SHANGHAI: China’s yuan fell to a 14-month low against the dollar on Thursday in domestic trading, pulled down by worries over an escalation in Sino-US trade tensions.
The central bank raised the yuan’s midpoint for the start of trading for the first time in five sessions, but the yuan weakened as the market absorbed news that US President Donald Trump was looking to ratchet up pressure on Beijing in their trade dispute.
Trump wants to raise the tariff on $200 billion of Chinese goods to 25 percent from a previously proposed 10 percent.
The news also rattled China’s stocks markets.
“Besides the prospect of a protracted US-China trade conflict, we would note that CNY valuations are not compelling even after the recent sell-off … China’s share of global goods exports has trended lower,” said Jonathan Cavenagh, head of currency strategy for emerging Asia at JPMorgan Chase in Singapore.
Despite some concerns in markets the dispute between the world’s two largest economies could turn into a currency war, Neeraj Seth, head of Asian Credit at BlackRock, said such risks were “low”.
“CNY is a tool for them (China) to fight US tariffs, but not the first one that they use in a big way as it does hurt stability on capital account front. I don’t think we see any significant depreciation of CNY on cards here,” Seth told the Reuters Global Markets Forum on Thursday.
Prior to the market opening on Thursday, the People’s Bank of China increased the midpoint rate for the first time in five sessions to 6.7942 per dollar, up 0.5 percent from the previous fix of 6.8293.
In the spot market, the onshore yuan opened at 6.8080 per dollar and finished domestic trading at 6.8300, the weakest close since June last year.
Traders said they expected the yuan to trade in a range of 6.8 to 6.85 per dollar in the near-term.
Deutsche Bank economists said in a note that the trade tensions would apply “persistent” pressure on China’s current account in the next few years.
It forecast the currency would fall to 6.95 per dollar by the end of the year, compared with its previous expectatons of 6.8. It sees the currency ending 2019 at 7.4 per dollar.

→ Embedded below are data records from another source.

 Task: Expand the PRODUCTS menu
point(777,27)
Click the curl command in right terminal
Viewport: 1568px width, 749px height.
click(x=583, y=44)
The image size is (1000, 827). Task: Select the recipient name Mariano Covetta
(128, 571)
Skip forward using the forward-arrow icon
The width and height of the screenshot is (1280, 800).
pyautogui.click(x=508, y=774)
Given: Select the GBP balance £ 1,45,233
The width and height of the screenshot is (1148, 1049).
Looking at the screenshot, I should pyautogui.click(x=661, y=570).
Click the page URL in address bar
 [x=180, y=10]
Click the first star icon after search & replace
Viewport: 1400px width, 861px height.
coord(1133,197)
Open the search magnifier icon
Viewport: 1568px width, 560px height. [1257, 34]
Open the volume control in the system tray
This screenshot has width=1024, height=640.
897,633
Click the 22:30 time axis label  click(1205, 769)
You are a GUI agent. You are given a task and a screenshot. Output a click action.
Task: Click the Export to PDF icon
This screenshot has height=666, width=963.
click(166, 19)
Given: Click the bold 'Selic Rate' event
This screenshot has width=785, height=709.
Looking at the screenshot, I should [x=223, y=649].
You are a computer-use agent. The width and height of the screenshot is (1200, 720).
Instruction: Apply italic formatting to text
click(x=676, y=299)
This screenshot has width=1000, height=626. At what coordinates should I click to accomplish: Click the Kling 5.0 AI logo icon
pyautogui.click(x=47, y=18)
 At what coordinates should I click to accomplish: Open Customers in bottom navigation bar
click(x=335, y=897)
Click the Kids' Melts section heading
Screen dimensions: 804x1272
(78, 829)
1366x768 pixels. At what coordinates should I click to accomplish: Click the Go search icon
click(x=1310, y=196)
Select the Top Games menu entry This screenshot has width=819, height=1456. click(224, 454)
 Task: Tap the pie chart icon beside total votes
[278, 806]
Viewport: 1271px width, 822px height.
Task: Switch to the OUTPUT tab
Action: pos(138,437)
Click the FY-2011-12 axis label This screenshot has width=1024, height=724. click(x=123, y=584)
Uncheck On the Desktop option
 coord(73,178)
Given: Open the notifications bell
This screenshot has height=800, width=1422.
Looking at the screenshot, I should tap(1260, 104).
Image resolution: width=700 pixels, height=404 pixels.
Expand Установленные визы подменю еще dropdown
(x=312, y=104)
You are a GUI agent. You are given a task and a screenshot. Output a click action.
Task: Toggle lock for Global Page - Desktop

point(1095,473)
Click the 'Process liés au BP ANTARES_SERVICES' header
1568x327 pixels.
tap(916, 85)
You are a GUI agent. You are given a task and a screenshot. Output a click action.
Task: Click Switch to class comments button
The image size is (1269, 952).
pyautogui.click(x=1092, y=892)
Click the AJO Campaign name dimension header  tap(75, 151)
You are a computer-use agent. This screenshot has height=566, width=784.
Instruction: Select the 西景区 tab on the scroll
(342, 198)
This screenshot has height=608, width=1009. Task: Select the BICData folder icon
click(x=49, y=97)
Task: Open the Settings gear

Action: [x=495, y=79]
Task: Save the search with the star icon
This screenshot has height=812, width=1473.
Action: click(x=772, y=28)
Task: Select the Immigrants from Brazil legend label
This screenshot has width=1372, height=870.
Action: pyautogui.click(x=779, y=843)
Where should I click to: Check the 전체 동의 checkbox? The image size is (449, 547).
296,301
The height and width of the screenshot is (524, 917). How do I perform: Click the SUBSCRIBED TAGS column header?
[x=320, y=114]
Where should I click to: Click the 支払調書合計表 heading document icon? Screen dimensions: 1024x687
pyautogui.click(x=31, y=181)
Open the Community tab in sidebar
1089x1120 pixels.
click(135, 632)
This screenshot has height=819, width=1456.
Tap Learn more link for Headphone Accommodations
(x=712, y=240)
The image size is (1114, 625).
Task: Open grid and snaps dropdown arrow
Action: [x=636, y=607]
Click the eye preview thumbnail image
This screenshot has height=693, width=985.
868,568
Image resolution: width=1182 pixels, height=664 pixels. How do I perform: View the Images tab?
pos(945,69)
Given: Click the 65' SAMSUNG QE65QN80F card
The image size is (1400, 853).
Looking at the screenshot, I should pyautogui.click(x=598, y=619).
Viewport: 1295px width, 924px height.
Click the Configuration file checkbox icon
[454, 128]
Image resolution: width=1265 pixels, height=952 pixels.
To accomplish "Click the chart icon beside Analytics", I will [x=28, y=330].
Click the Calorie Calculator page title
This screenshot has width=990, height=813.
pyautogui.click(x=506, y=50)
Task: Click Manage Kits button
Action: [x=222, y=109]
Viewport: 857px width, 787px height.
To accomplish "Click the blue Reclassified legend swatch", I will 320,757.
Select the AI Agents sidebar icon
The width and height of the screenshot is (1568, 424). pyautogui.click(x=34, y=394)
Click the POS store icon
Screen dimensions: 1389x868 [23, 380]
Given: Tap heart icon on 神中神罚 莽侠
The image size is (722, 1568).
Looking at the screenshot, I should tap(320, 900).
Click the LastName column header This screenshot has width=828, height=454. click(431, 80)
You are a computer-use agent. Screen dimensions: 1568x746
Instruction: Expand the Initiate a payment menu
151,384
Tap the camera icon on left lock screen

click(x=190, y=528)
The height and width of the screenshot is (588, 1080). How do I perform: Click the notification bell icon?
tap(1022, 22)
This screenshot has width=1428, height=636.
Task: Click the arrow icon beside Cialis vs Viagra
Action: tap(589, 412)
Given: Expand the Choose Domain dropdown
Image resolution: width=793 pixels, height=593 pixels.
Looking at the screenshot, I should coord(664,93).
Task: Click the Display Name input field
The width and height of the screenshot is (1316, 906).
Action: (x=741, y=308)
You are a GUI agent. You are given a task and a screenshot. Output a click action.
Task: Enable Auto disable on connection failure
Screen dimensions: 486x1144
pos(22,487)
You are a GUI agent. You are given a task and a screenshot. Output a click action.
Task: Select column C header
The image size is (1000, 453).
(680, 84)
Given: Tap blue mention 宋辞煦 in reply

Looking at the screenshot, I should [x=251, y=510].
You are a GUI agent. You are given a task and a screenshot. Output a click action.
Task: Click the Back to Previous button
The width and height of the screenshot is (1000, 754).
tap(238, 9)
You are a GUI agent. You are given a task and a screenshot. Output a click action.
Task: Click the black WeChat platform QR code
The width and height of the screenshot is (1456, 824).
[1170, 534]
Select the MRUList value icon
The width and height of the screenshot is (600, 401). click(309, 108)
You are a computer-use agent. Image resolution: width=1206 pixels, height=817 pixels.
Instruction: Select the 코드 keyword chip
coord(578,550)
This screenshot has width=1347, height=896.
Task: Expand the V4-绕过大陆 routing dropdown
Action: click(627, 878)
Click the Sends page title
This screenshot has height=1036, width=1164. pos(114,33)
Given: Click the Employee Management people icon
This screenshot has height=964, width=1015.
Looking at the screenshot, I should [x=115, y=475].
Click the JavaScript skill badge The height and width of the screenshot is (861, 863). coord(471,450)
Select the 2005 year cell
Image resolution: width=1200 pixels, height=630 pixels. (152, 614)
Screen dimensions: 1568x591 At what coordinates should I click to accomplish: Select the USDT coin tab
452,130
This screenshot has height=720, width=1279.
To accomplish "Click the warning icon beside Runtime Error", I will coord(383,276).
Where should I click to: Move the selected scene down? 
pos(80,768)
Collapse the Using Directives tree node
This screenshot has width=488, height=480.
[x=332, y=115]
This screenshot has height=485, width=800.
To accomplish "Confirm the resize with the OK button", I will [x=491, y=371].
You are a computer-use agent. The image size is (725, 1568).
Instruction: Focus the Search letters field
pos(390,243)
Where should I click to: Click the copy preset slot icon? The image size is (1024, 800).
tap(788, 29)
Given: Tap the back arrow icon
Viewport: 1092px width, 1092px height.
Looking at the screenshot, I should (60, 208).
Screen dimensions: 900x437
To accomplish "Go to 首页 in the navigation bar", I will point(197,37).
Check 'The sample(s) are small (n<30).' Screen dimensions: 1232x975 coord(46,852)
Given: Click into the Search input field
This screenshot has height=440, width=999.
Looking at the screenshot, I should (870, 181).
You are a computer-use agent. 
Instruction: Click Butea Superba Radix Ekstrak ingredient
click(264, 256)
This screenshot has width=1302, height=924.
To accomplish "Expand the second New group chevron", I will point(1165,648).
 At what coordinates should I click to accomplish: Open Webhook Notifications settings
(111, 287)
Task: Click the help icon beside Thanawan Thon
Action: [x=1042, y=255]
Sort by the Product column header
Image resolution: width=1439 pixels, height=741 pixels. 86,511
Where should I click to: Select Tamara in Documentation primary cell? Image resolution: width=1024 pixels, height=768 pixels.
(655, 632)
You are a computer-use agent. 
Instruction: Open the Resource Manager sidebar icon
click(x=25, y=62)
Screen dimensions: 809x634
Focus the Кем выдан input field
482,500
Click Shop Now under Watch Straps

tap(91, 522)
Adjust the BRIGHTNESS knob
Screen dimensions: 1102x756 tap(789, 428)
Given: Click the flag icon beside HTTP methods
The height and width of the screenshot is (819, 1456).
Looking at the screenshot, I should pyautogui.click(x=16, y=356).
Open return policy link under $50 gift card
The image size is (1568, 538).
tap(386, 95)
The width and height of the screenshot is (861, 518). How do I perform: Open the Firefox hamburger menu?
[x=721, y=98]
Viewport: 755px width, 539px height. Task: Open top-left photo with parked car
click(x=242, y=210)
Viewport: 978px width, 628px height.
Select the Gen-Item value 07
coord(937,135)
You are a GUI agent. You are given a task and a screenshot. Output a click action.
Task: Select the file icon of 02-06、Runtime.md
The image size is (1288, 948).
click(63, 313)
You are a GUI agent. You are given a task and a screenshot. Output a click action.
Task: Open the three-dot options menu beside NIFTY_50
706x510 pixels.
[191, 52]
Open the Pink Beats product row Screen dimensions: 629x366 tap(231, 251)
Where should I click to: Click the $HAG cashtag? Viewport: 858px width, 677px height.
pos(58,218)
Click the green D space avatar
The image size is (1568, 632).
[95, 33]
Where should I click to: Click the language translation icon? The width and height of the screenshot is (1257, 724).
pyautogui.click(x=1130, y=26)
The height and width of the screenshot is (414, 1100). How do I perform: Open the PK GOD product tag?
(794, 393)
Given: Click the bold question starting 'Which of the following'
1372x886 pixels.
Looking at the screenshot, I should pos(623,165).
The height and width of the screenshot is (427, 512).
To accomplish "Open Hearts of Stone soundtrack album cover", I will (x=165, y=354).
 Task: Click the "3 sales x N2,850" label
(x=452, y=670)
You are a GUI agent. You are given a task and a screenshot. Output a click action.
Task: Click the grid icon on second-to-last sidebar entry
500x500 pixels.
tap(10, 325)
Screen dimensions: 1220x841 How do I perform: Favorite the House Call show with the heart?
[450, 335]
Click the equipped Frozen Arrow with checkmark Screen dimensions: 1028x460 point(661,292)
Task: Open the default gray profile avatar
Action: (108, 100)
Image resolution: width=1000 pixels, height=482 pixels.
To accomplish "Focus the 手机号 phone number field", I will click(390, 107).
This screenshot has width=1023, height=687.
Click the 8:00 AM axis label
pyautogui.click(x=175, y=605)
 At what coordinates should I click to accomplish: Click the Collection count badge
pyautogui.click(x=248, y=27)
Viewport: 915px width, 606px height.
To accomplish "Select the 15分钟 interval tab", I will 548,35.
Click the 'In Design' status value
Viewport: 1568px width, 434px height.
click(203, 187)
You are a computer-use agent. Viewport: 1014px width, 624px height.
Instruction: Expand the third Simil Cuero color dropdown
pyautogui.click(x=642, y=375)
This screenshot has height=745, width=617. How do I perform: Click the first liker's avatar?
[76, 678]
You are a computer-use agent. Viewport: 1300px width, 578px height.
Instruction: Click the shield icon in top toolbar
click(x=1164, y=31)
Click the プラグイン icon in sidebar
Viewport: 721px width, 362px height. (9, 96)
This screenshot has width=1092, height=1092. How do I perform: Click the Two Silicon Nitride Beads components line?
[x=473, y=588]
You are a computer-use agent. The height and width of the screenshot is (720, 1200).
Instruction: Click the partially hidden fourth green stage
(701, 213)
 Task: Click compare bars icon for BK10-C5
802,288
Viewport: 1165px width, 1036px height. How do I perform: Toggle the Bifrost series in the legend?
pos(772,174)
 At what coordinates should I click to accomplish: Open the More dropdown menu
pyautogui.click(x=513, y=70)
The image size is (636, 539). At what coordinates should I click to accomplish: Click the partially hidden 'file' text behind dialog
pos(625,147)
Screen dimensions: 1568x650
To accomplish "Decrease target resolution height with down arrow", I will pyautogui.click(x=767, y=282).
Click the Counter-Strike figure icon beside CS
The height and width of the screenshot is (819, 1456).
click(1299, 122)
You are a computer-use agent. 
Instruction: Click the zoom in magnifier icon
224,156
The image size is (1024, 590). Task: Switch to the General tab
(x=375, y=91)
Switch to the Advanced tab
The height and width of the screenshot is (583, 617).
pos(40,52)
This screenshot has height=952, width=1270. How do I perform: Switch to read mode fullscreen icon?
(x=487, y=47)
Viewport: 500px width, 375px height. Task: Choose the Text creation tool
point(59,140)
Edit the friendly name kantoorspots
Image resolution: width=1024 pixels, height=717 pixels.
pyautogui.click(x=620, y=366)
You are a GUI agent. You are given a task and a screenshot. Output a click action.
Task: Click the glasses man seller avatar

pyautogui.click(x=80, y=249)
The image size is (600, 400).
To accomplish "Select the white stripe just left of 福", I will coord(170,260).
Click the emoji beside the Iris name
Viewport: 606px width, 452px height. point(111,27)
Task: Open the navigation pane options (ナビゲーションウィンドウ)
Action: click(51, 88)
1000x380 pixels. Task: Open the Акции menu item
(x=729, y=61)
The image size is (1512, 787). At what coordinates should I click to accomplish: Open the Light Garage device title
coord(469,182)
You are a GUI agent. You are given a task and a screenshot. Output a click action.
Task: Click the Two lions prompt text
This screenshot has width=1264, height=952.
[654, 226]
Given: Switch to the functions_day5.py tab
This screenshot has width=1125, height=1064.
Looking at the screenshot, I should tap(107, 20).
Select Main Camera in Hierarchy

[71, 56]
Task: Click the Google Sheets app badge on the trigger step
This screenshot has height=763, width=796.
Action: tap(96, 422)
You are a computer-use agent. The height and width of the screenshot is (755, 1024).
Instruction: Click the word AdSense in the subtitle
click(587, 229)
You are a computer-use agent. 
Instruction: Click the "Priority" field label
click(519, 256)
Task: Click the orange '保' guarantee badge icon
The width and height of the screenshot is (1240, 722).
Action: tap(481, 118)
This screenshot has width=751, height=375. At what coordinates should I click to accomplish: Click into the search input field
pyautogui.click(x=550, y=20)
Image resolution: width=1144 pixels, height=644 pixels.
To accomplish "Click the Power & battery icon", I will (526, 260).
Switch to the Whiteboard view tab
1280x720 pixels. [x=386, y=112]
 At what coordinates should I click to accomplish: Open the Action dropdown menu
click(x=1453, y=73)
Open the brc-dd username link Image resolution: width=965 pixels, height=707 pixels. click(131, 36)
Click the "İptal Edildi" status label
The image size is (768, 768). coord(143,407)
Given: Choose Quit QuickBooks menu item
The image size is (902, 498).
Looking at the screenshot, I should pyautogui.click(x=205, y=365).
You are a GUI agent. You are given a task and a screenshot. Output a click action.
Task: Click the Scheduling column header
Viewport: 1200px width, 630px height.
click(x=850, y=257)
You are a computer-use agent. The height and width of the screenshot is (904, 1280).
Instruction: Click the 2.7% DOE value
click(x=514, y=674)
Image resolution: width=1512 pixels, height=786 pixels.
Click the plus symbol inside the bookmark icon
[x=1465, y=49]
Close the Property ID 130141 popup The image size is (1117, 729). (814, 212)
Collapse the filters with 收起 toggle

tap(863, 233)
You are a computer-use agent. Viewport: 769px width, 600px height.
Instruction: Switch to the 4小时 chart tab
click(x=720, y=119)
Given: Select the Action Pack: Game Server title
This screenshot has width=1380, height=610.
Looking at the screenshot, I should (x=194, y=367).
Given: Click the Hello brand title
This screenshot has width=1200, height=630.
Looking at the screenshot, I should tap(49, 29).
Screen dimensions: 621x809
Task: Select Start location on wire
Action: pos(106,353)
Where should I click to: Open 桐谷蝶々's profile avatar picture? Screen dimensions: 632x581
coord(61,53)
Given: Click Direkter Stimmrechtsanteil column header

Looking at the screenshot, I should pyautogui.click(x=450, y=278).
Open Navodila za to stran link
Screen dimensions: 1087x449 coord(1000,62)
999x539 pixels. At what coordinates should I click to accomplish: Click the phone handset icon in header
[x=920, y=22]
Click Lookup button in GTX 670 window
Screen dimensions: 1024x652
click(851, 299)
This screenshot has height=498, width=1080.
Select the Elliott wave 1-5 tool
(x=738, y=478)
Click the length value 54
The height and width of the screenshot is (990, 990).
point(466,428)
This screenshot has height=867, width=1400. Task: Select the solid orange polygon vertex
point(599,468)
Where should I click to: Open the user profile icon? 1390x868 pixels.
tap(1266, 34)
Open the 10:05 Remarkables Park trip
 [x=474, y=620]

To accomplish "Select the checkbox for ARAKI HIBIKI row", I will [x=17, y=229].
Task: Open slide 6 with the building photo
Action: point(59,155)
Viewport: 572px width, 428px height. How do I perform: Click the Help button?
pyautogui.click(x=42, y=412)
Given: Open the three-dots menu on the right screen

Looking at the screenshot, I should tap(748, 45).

Rising US interest rates are also putting the yuan and other emerging market currencies under pressure.
The US Federal Reserve on Wednesday kept its interest rates unchanged, as widely expected. But in characterising the economy as strong, it underpinned expectations it would raise rates in September and December.
The global dollar index, a gauge of the unit’s strength against six other major currencies, had risen to 94.909 as of 0830 GMT, compared with the previous close of 94.624.
Market participants have speculated Chinese authorities may allow the yuan to weaken more over the rest of the year as the government has so far been uncharacteristically hands-off in its approach to the rapidly declining currency.
The offshore yuan was trading at 6.8416 as of 0830 GMT.